Set down every line of the records below verbatim, omitting the pictures.

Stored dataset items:
▬▬▬

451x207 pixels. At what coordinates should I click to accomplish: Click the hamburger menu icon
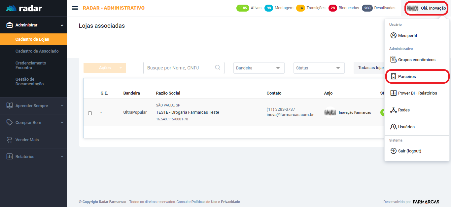click(x=75, y=8)
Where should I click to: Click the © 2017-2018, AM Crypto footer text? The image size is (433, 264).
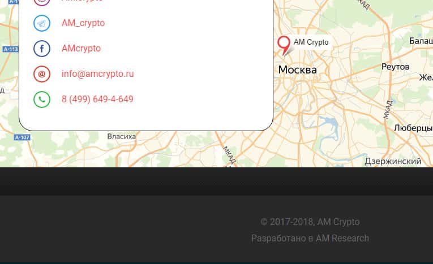point(310,222)
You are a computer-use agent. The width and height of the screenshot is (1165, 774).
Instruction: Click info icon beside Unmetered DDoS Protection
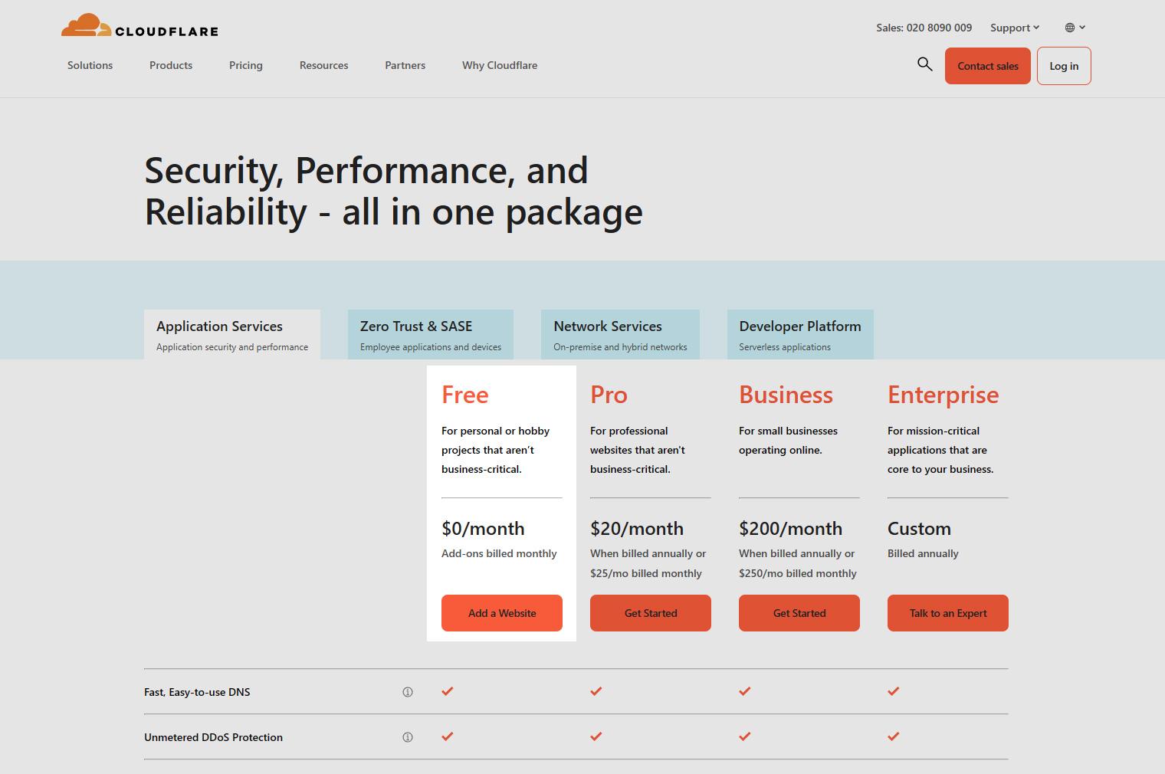click(408, 737)
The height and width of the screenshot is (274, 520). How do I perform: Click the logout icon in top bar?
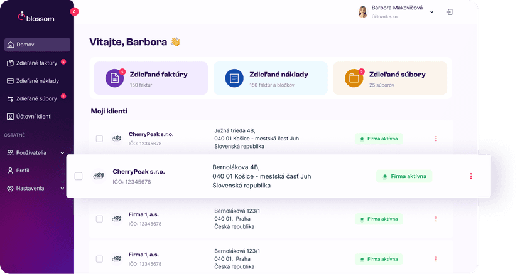click(450, 12)
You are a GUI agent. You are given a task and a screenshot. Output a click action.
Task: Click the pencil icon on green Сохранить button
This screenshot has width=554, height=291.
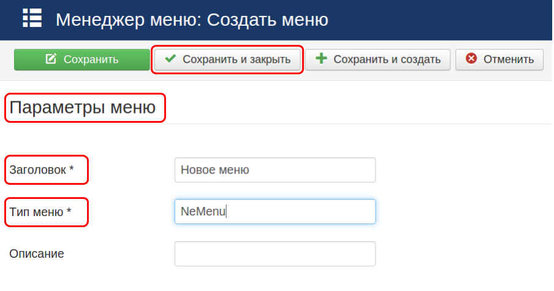51,60
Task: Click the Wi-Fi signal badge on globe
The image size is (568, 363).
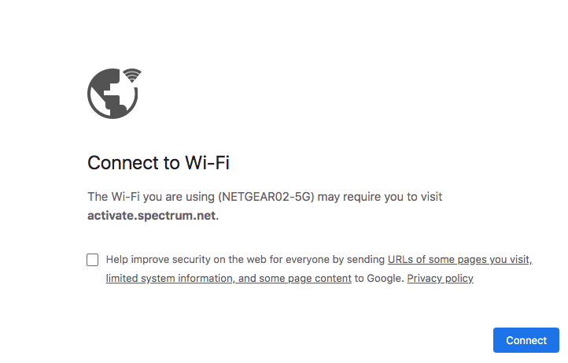Action: [x=132, y=76]
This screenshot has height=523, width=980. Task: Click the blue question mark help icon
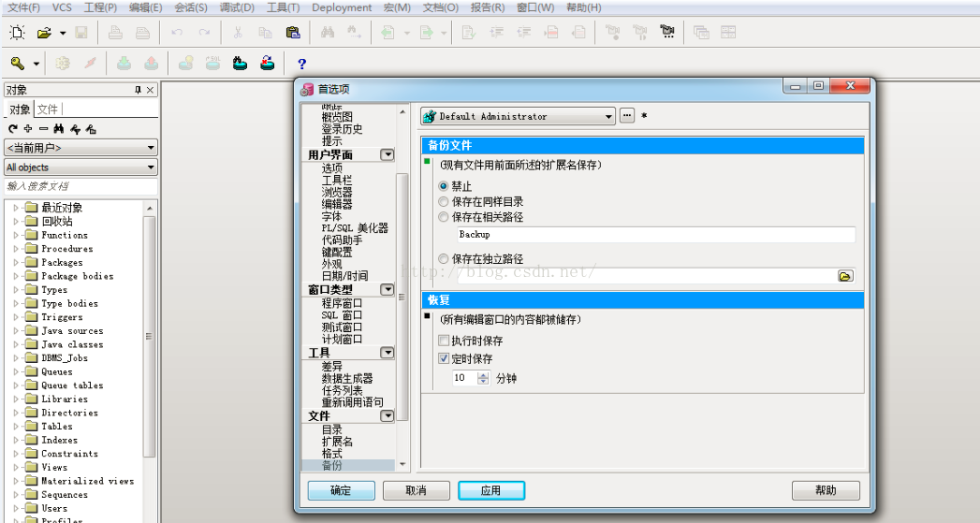click(301, 64)
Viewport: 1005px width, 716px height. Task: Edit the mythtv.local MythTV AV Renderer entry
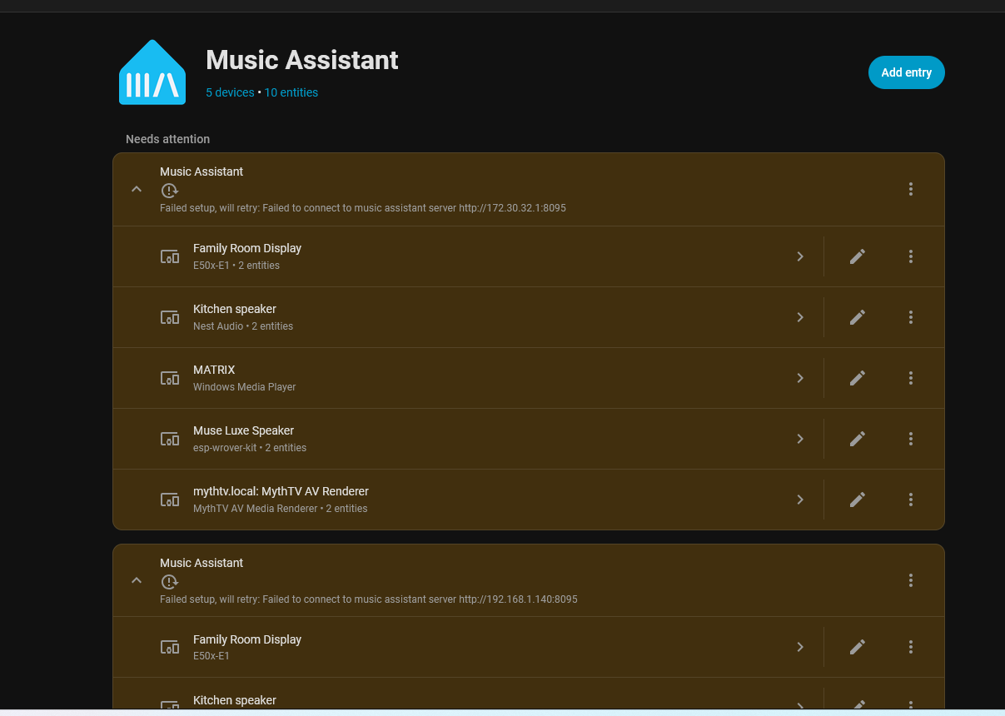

▬▬▬

### [RESULT]
451x207 pixels. At what coordinates should I click to accomplish: Click the hamburger menu icon
click(x=75, y=8)
Where should I click to: Click the © 2017-2018, AM Crypto footer text? The image size is (433, 264).
point(310,222)
You are a computer-use agent. The width and height of the screenshot is (1165, 774).
Instruction: Click info icon beside Unmetered DDoS Protection
click(408, 737)
The height and width of the screenshot is (274, 520). How do I perform: Click the logout icon in top bar?
click(450, 12)
You are a GUI agent. You are given a task and a screenshot. Output a click action.
Task: Click the pencil icon on green Сохранить button
This screenshot has width=554, height=291.
51,60
Task: Click the Wi-Fi signal badge on globe
The image size is (568, 363).
Action: [x=132, y=76]
This screenshot has height=523, width=980. Task: Click the blue question mark help icon
click(301, 64)
Viewport: 1005px width, 716px height. Task: Edit the mythtv.local MythTV AV Renderer entry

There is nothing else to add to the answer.